But I'm wanting to go into a medium box if possible, what's the best solution to do this? I'm thinking once the divider is removed, add medium frames, then when they move to a medium box I'll just saw off the 3 deep frames to fit. Any issue with doing this or is there a better solution?


----------



## whiskers (Aug 28, 2011)

Disclaimer- my experience is only what I have read.

What if you just put the medium on top of the brood box you want to split, wait for the bees to build out the comb and the queen to lay in it, and then take it back off. You will have to exercise some vigilance to ensure the queen is in the right box, if you care. Perhaps shake some bees as necessary.
Bill


----------



## beepro (Dec 31, 2012)

I don't know exactly what is your lay out in the
middle paragraph. But that is not important.
What is important is how you are able to fit the
medium frames into a deep in the beginning. And then transfer all the
medium frames into a medium box to complete the set up. Here is my suggestion:
1) Put in 3 deep frames at the center of a deep box with the queen.
2) Put 2 medium frames on each side next to the deep frames.
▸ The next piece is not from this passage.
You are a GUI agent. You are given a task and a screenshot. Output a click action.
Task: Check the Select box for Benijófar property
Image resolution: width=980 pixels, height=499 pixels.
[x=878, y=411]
As the hive grows it
will be drawn out. Add more medium frames when needed.
3) Put a follower board on each side next to the empty medium frame.
Fill up the remaining empty space on the sides with newspaper, etc.
4) Put foam blocks or any filling under the medium frames as the hive
expanded.
5) Removed the medium frames once the medium frames are drawn out with 
the bees and broods on them.
6) Lastly, put all medium frames into a medium hive box to complete this transition.

The faster method:
1) Put 5 deep frames into a deep box along with the laying queen.
2) Put remaining medium frames in the deep box on either side.
3) Fill up the empty space under the medium frames with
newspaper or foam blocks, etc.
4) Dump in lots of bees to draw out the medium frames. Or use drawn medium frames
if you have them.
Follow 5 & 6 above.
Can you build a rectangle wooden block inside a deep box to fill in the empty space
under the medium frames?


----------



## KillaBeezs (May 9, 2015)

I ran into the same problem with my first nuc. I ran a double medium nuc with three deep frames and 4 medium frames (two medium frames in the middle)... then after the queen was laying I moved the deeps to the edges. 

Then place in a double medium hive and do the same thing...slowly move the deep frames to the edges.
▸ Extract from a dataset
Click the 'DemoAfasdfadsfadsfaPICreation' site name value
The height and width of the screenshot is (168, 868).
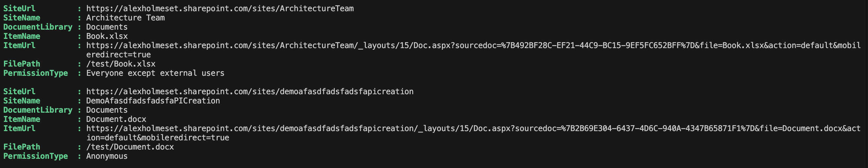pyautogui.click(x=153, y=101)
Another alternative is simply putting medium frames in the middle of your current deep during the flow (or heavy feeding). Bees will build them out quick, queen will lay in them, just cut the comb off the bottom of the frame and rubber band it into empty medium frames when you do the split.


----------



## Eikel (Mar 12, 2014)

If I was going to loan a hive for a test drive, I wouldn't be too worried abut changing the " deep to medium configuration." But if I had my mind set on changing the configuration, I wouldn't cut on any frames - to messy and PITA. I would cut a medium box in half to make a spacer and place it on a medium box. Now I can place deep frames in the medium/spacer box configuration. Move the nuc frames into the center of the box, checkerboard in a few medium frames and fill the remaining outside space with medium frames. As they draw out the checkerboaded mediums I'd keep adding more mediums in the brood area and moving the deeps toward the outside before cycling the deeps completely out. You'll have to deal with some burr comb but for me that's the simpler approach at the cost of a single medium box which will also give you two spacers for winter feeding.


----------



## tech.35058 (Jul 29, 2013)

KillaBeezs said:


> Another alternative is simply putting medium frames in the middle of your current deep during the flow (or heavy feeding). Bees will build them out quick, queen will lay in them, just cut the comb off the bottom of the frame and rubber band it into empty medium frames when you do the split.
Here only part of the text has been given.